Requirement:
Only the images are to be dropped; the records themselves must be repeated exactly.

*** Opening Exercise data ***

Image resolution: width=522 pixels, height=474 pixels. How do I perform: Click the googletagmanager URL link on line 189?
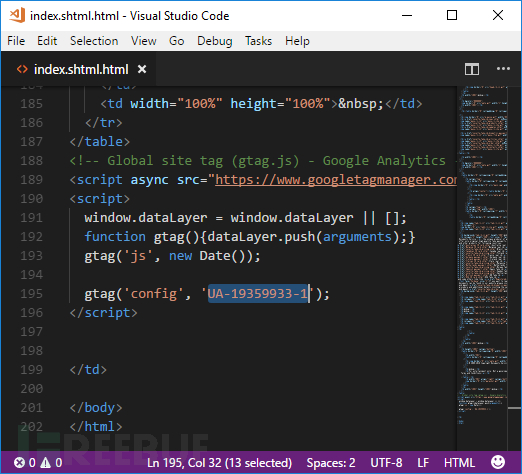click(336, 180)
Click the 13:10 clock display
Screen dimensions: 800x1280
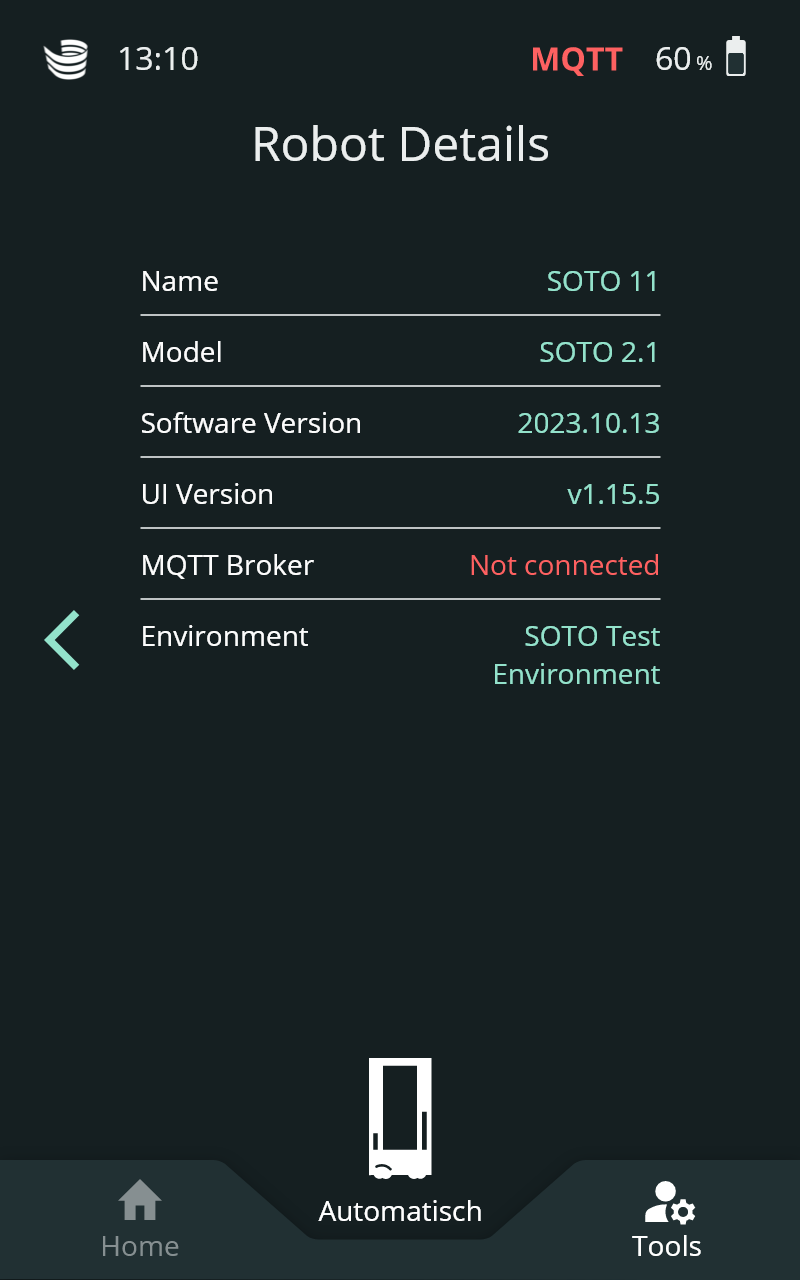tap(158, 59)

*** Closing Exercise data ***

Exercise result:
Image resolution: width=522 pixels, height=474 pixels. How do I perform: Click the googletagmanager URL link on line 189?
click(336, 180)
Click the 13:10 clock display
Screen dimensions: 800x1280
tap(158, 59)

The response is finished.